Nostalgia, un film saisissant sur la mafia italienne par des Italiens

Pierfrancesco Favino domine Nostalgia, polar existentiel italien sur fond de clans mafieux.

Nostalgia
© Prod.

C'est un film sous la double égide de Pier Paolo Pasolini et Marco ­Bellocchio. Le premier pour la citation poétique qui ouvre le film (“La connaissance est dans la nostalgie. Qui ne s’est pas perdu ne possède rien”) et remue les mythes antiques à la manière du cinéaste culte assassiné en 1975 à Ostie. Le second pour la présence charismatique de l’acteur Pierfrancesco Favino, qui fut le stupéfiant Traître de Bellocchio (2019), portrait du mafioso sicilien Tommaso ­Buscetta dont la repentance aboutit aux “maxi-procès” de Palerme au milieu des années 1980.

Ici, pas de mafieux à la Scorsese, à peine une montre en or cachée dans le coffre-fort d’un hôtel napolitain anonyme. Car Felice (Favino) est un homme méticuleux et rangé qui revient à Naples au chevet de sa mère après quarante ans d’exil dans le monde arabe dont il a adopté la langue et la religion. Mais la Sanità de son adolescence (quartier de Naples où grandit le cinéaste Mario Martone) est toujours sous le joug de la Camorra, dont Oreste, l’un des chefs de clan, lié à la fuite de Felice des années plus tôt et qui constitue le moteur tragique du film.

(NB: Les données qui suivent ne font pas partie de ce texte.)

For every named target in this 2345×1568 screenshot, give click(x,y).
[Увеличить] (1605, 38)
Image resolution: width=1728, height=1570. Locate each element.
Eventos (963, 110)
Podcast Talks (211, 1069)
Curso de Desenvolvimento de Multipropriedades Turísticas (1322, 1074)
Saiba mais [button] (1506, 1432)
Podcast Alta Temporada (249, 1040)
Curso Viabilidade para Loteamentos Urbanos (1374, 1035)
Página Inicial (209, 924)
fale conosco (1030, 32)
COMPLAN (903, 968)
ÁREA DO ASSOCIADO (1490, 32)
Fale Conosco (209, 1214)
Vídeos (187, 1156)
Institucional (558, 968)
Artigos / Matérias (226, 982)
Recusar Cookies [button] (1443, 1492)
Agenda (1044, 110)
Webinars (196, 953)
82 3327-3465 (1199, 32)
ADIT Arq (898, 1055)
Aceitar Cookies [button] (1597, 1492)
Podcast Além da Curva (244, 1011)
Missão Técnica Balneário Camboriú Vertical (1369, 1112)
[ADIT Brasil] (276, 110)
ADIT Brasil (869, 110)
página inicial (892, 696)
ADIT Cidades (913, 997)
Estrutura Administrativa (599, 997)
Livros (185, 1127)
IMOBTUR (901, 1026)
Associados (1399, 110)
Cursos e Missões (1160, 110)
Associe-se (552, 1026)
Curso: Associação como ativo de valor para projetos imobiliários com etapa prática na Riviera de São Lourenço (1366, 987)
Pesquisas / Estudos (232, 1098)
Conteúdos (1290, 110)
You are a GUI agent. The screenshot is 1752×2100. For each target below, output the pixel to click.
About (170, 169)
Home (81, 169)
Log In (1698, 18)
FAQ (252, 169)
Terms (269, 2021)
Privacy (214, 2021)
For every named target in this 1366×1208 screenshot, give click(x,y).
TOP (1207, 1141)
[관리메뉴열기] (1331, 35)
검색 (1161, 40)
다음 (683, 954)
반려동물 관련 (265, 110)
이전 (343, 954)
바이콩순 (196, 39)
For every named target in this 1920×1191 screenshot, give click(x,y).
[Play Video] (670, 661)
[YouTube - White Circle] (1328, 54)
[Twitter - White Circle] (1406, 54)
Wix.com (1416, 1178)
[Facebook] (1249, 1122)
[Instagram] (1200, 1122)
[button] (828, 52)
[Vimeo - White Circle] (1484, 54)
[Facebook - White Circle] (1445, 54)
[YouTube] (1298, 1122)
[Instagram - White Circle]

Car le retour au bercail est ici un retour aux enfers - dans les dédales d’un passé opaque surgissant par flash-back répétés au format carré - où la ville se fait paysage mental d’une conscience tourmentée. Felice s’enfonce dans les ruelles napolitaines jusqu’aux vestiges des catacombes et des fresques antiques et le film se mue en thriller existentiel tout en accédant au mythe. Peut-on s’absoudre d’un crime quarante ans plus tard? La confession d’un homme vaut-elle libération? Le film de Mario Martone (connu pour ses mises en scène d’opéra en Italie) vaut aussi pour sa peinture néoréaliste de la Sanità, quartier populaire central de Naples où figurent, parmi les acteurs (et un extraordinaire prêtre qui tente de “protéger” Felice), de nombreux non-professionnels qui y vivent, emblèmes d’une jeunesse à la fois clinquante et laissée pour compte, entre courses de scooter et intimidations au pistolet. Antihéros pasolinien, Felice (“l’heureux”) ne porte bien son nom que dans de fugaces séquences où la joie l’emporte sur une nostalgie dont Naples se fait désormais l’écho et, après notamment le récent La main de Dieu de Paolo Sorrentino, s’impose comme l’un des territoires de prédilection au cinéma.


**** Réalisé par Mario Martone. Avec Pierfrancesco Favino, Tommaso Ragno, Sofia Essaïdi - 117’.